## Instructions for the task:
Find every line in the records below that holds the word "Professorin" and copy it.

--------

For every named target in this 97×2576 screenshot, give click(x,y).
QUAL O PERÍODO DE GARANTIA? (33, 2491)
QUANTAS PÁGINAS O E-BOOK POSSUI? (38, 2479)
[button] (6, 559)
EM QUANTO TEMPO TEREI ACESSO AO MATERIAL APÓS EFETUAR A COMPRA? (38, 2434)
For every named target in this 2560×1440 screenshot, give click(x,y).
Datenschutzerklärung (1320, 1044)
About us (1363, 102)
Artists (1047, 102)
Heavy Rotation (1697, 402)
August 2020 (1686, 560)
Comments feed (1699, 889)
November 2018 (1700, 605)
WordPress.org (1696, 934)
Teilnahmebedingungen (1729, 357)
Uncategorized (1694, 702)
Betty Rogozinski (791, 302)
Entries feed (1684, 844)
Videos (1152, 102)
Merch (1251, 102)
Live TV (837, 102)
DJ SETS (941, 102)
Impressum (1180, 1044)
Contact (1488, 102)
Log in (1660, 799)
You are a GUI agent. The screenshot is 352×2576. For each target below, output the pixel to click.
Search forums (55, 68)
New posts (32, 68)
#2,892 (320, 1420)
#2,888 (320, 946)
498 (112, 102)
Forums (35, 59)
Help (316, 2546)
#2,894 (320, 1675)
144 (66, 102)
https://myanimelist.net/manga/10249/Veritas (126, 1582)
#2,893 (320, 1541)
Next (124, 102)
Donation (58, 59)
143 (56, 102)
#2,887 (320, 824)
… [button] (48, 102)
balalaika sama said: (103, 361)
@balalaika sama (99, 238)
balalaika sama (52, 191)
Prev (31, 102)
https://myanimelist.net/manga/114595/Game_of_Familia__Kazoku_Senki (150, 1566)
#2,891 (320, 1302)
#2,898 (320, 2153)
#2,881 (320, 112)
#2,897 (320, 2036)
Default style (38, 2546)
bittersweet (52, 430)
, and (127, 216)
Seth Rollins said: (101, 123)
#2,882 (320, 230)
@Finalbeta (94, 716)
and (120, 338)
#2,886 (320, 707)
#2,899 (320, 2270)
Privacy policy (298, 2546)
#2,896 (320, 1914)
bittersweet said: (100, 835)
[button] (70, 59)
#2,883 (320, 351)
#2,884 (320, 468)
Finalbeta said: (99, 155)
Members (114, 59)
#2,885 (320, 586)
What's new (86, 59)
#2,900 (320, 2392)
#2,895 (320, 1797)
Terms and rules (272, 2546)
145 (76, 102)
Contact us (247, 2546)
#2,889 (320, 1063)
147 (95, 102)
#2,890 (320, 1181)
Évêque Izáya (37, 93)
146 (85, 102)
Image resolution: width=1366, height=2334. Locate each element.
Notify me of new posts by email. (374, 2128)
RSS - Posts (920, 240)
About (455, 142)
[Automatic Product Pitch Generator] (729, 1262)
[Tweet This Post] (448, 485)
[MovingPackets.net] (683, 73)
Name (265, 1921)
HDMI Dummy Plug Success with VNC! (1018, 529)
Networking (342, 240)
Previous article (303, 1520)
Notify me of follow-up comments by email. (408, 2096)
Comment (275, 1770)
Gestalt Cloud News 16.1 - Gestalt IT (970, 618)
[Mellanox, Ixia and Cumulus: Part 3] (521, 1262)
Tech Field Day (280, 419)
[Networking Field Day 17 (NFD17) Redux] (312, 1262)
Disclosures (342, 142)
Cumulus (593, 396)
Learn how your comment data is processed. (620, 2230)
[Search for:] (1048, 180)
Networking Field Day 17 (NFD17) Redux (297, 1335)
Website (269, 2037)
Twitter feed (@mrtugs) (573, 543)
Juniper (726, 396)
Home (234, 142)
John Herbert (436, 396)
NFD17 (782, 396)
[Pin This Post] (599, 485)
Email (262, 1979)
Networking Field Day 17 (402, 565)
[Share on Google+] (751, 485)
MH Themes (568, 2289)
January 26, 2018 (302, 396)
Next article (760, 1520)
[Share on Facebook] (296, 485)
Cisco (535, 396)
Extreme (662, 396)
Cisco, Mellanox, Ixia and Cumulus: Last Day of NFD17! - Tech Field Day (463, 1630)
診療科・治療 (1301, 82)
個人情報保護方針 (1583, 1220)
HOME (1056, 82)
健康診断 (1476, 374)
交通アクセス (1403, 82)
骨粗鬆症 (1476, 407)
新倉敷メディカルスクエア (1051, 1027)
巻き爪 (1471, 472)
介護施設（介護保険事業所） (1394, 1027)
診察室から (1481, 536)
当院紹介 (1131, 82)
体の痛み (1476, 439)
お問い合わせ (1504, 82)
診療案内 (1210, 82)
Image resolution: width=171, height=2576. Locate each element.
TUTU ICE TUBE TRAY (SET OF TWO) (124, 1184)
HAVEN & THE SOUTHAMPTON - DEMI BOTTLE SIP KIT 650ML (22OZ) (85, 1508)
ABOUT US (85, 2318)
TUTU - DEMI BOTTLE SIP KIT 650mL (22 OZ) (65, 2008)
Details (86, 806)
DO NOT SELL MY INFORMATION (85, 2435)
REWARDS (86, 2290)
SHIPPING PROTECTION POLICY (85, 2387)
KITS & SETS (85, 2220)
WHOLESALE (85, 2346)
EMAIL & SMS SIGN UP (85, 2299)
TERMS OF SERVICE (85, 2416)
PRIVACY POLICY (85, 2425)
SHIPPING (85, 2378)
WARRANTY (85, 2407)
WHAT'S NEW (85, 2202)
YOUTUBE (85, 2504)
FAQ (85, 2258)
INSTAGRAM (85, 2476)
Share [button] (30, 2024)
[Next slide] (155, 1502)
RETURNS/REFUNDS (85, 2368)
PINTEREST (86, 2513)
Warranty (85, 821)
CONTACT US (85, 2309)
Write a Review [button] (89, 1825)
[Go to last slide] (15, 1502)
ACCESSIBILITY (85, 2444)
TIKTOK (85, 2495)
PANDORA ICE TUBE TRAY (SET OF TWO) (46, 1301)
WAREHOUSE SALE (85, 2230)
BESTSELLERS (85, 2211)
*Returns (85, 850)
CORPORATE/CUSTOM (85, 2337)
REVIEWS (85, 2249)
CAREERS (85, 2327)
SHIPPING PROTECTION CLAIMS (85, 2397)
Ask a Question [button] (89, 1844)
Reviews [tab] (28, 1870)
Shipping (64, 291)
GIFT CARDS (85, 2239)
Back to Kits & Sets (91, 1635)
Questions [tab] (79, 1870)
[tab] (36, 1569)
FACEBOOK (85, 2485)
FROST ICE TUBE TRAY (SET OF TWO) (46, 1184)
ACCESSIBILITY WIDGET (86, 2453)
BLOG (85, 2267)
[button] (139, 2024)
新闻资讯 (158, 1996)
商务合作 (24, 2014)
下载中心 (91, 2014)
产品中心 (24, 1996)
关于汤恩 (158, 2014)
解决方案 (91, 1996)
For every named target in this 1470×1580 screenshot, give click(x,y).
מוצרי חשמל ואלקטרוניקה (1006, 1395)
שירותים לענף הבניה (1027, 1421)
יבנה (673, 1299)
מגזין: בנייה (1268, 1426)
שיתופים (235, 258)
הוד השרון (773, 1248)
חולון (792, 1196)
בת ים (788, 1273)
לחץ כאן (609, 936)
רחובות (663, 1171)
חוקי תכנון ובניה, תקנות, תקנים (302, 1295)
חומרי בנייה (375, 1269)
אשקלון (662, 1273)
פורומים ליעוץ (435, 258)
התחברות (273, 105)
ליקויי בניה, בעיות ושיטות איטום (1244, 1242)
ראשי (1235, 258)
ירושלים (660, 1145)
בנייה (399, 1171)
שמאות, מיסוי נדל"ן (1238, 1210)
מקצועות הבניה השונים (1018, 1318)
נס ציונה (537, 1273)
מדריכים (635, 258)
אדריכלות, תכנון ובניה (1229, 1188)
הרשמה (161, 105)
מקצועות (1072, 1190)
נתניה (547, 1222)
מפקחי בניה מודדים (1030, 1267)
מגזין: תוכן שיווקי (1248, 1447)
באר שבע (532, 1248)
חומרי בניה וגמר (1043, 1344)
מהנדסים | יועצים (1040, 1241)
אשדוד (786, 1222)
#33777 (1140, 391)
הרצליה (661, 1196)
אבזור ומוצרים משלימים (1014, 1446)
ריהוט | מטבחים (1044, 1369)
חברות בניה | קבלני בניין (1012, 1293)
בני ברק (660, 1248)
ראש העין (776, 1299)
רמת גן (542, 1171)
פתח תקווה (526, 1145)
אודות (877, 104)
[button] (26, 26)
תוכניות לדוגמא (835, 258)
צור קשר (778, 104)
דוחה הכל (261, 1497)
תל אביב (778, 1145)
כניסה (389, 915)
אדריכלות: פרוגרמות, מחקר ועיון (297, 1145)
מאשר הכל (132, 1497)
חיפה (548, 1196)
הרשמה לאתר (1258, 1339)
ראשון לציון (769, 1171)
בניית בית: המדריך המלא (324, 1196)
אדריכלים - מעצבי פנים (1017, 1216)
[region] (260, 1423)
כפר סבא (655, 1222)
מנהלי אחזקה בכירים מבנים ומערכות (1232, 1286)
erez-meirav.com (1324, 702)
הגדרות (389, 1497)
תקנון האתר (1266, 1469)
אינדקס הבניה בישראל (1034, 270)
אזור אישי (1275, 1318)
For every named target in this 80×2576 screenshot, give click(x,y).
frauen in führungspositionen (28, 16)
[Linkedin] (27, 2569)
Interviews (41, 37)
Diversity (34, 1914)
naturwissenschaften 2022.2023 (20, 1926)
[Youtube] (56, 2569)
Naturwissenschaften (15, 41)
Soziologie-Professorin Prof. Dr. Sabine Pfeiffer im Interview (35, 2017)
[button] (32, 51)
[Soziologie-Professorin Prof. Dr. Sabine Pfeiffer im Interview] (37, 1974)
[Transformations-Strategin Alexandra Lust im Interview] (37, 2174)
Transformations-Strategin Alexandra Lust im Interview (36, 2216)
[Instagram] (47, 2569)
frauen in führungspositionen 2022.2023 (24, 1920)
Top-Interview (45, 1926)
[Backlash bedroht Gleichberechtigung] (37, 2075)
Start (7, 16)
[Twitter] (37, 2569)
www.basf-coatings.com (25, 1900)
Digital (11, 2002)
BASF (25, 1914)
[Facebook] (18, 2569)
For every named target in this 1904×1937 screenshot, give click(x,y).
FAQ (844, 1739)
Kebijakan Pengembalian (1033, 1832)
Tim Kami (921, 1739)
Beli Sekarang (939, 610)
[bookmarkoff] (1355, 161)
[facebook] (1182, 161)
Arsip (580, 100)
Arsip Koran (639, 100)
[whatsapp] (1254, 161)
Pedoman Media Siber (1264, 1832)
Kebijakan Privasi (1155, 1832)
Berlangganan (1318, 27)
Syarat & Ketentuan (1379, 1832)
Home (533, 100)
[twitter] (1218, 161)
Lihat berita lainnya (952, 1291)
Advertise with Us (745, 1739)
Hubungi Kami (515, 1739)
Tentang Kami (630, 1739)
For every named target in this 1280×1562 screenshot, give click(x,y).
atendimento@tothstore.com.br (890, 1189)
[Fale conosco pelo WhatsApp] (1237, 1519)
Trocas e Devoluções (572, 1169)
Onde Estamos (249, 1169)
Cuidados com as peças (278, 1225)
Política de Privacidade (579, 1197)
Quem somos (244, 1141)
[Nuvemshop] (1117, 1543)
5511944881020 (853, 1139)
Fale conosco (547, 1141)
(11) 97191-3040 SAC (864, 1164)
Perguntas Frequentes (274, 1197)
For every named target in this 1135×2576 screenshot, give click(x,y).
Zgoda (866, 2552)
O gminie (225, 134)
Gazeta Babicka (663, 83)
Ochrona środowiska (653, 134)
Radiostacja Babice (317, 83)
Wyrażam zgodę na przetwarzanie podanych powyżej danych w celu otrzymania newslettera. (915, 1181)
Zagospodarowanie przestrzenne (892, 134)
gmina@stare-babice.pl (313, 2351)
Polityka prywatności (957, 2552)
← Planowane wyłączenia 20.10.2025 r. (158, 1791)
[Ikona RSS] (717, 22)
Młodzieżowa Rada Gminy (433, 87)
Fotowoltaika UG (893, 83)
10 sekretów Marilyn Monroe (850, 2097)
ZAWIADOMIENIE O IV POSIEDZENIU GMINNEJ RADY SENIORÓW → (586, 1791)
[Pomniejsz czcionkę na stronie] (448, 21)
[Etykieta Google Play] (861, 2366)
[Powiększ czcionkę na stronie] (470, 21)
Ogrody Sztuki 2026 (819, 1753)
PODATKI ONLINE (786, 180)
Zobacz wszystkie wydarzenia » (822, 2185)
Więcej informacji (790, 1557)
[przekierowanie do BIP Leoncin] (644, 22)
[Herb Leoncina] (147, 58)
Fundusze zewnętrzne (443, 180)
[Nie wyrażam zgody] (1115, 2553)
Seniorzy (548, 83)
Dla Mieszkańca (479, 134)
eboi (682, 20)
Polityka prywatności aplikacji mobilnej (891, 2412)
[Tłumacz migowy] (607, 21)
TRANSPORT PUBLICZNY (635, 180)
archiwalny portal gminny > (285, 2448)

--------

## Response below:
Soziologie-Professorin Prof. Dr. Sabine Pfeiffer im Interview (35, 2017)
[Soziologie-Professorin Prof. Dr. Sabine Pfeiffer im Interview] (37, 1974)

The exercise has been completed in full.